Gaulin on Wagner-Gobineau correspondence, ed. Eugène (2000)
Morgan Gaulin, Université de Montréal ⁄ McGill University
Wagner, Richard et Cosima, et Arthur Gobineau, Correspondance 1880-1882, texte présenté, établi et annoté par Éric Eugène, Librairie Nizet, 2000. Pp. 241. ISBN2-7078-1258-7.

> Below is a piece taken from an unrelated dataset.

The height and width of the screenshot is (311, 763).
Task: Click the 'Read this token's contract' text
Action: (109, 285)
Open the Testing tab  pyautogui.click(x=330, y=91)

Morgan Gaulin, Université de Montréal ⁄ McGill University
Professeur aux universités Paris II et Paris IV, spécialiste de Wagner, Éric Eugène nous présente la correspondance de Richard et Cosima Wagner avec Arthur Gobineau de 1880 à 1882. À propos du nom de Gobineau, Eugène rappelle d’abord que, désormais, il faut l’écrire sans la particule puisqu’il a réglé son compte à la prétendue aristocratie de celui-ci dans un ouvrage qu’il a fait paraître en 1998: Wagner et Gobineau. Existe-t-il un racisme wagnérien?(Préface de Serge Klarsfeld, Le Cherche Midi Éditeur, Paris, 1998) En 1880, les carrières respectives de Wagner et de Gobineau sont presque terminées ; Gobineau meurt en 1882 alors que Wagner rend l’âme en 1883. Les lettres qu’ils ont échangées n’ont donc que très peu d’intérêt pour ce qui concerne l’établissement d’une quelconque influence de l’un sur l’autre. Cependant, ces lettres apportent des détails non négligeables quant à leur pensée respective.

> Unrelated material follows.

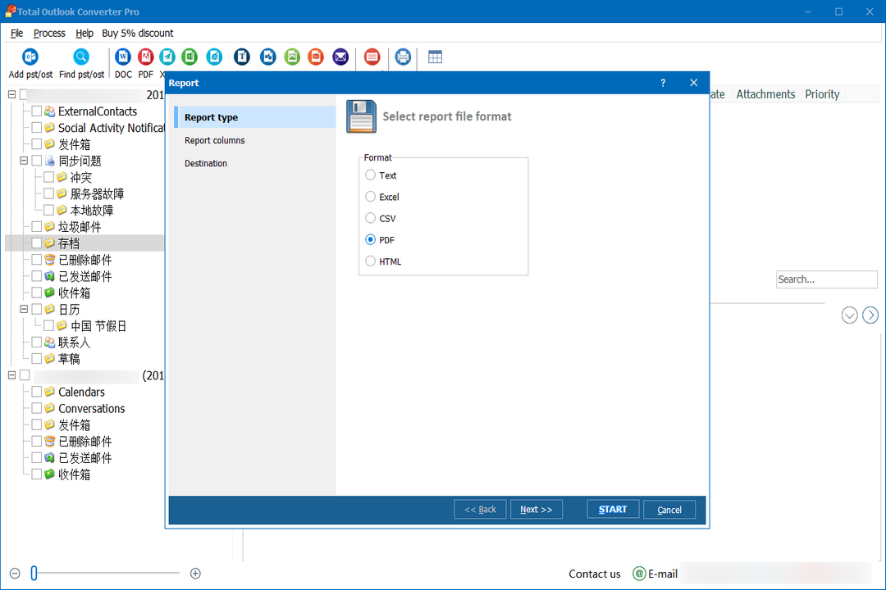Open the circular chevron-down button near search
The width and height of the screenshot is (886, 590).
click(849, 315)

Dans sa présentation, Eugène a pris grand soin d’éclairer les circonstances dans lesquelles les deux protagonistes se sont rencontrés. Bien qu’il fut chef de cabinet au ministère des Affaires étrangères sous Alexis de Tocqueville, Gobineau demeurait fort peu connu et ce même s’il avait déjà publié quelques romans. C’est alors qu’il est en poste comme ministre de la France en Suède, entre 1872 et 1877, qu’il entre en contact avec la comtesse Marie von Schleinitz. Séduite par la prestance de Gobineau, elle le recommande à Wagner.

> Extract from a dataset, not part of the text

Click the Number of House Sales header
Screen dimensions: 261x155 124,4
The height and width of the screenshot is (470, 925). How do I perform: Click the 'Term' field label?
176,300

Les soixante-dix-neuf lettres reproduites par Eugène montrent Wagner commentant sa lecture de l’Essai sur l’inégalité des races humaines de Gobineau. De plus, et c’est sans doute ce qui fait la grande richesse de cette correspondance, on y lit la réponse de Gobineau. Ces lettres de réponse sont publiées pour la première fois, de même qu’un bon nombre de lettres adressées par Cosima. Notons que bien que ce soit surtout Cosima qui écrit – elle était française et écrivait donc à Gobineau dans sa langue maternelle – Eugène précise qu’elle jouait le rôle de secrétaire particulier auprès de son mari et que c’est bien la pensée du compositeur qui transpire dans ces lettres. Les lettres de Gobineau, quant à elles, laissent entrevoir un écrivain avouant son peu d’estime pour le peuple français. En effet, dans un esprit de dédain prononcé pour ses contemporains, il conclut qu’il n’est pas surprenant qu’il ait si peu de lecteurs puisque, selon lui, ses concitoyens ne sont pas aptes à le comprendre. Enfin, sa relation à Ernest Renan demeure complexe car, d’une part, Gobineau y évoque Renan le pressant de publier son Amadis tout en faisant écho, d’autre part, à une remarque de son recenseur, Philipp Jacob Fallmerayer (1750–1861), qui avait publié un article sur l’Essai dans lequel il remarquait que bien des écrivains se servaient de l’ouvrage sans toutefois le citer, écrivains au rang desquels Gobineau dit inclure Renan (57, note 11).
Cette correspondance ne manquera point d’intérêt pour les lecteurs de Gobineau puisque toutes les lettres signées de sa main sont inédites. De surcroît, l’ouvrage inclut un index des noms cités, ce qui fournira au lecteur un précieux outil de travail permettant de reconstituer l’univers intellectuel des deux protagonistes.